● **Entries supplied**:

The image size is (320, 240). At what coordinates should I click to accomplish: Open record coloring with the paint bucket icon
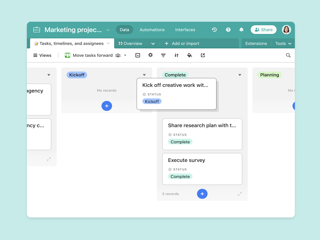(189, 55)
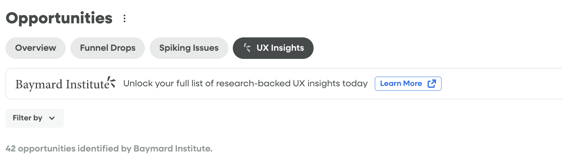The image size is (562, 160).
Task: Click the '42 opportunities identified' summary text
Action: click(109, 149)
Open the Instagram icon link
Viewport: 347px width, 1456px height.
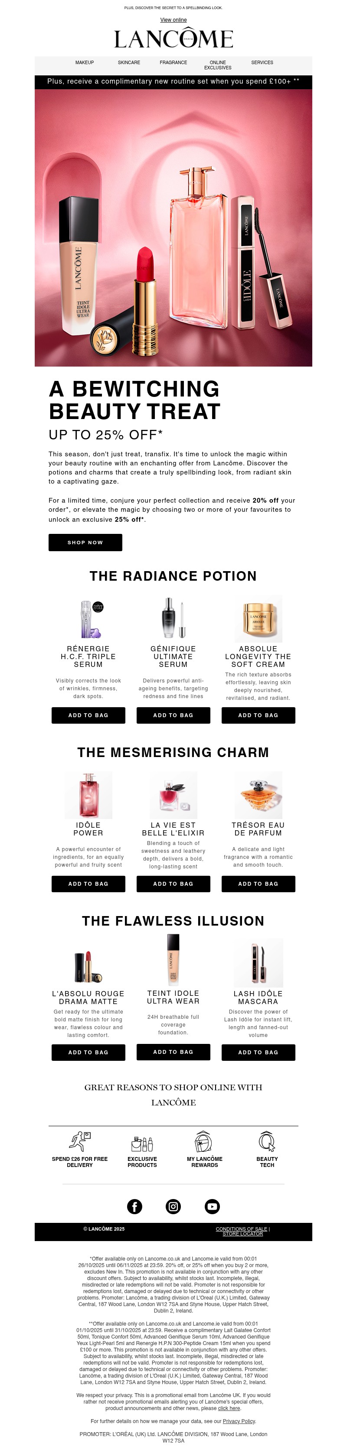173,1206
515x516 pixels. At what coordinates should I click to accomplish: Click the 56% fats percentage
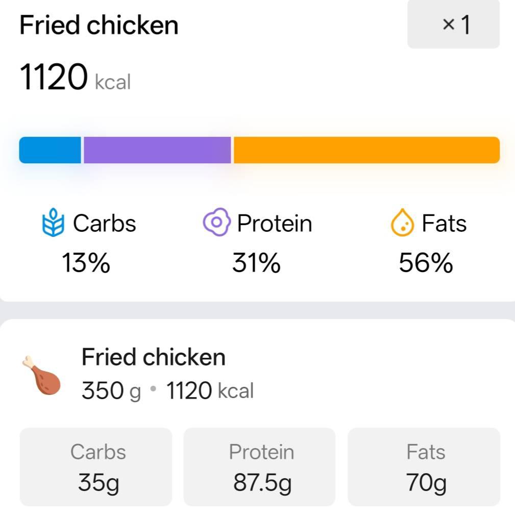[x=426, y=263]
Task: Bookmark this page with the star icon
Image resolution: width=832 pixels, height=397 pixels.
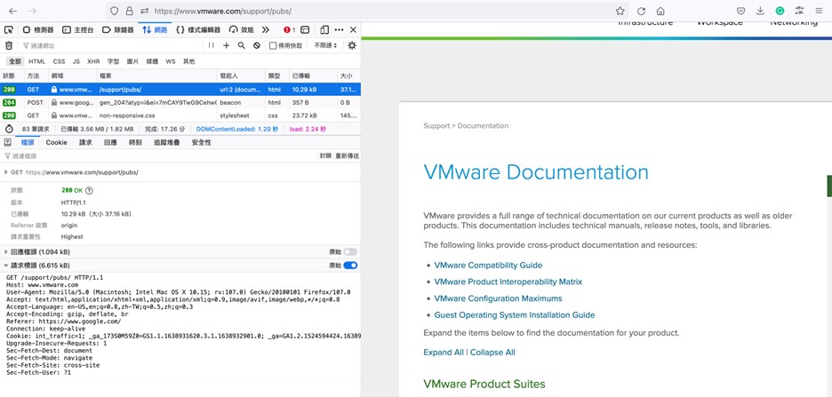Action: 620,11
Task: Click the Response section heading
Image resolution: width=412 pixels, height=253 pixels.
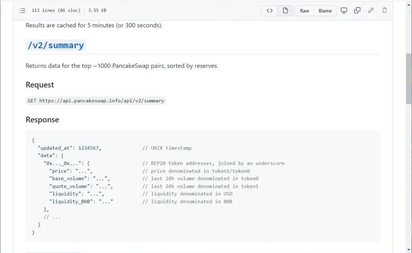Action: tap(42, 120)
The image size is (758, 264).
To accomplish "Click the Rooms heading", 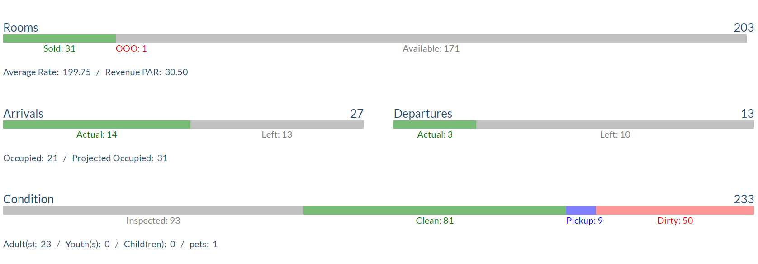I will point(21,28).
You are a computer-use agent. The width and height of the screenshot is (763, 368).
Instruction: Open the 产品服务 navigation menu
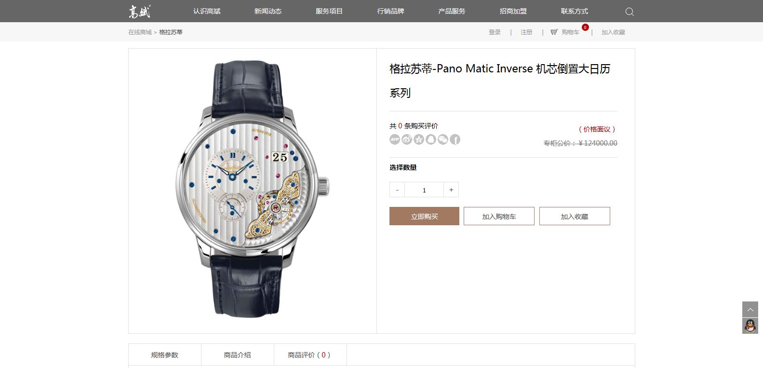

● **Goal of the exercise**: Output exactly the lines from the first line of the records through the line containing "Task: Click the Response section heading". Leave out every picture.

● **The answer**:
The image size is (320, 240). At what coordinates should I click to accomplish: Open record coloring with the paint bucket icon
(189, 55)
The image size is (562, 160).
Task: Click the '42 opportunities identified' summary text
Action: click(109, 149)
Open the Instagram icon link
Viewport: 347px width, 1456px height.
173,1206
515x516 pixels. At what coordinates should I click to accomplish: Click the 56% fats percentage
[x=426, y=263]
Task: Bookmark this page with the star icon
Image resolution: width=832 pixels, height=397 pixels.
Action: 620,11
Task: Click the Response section heading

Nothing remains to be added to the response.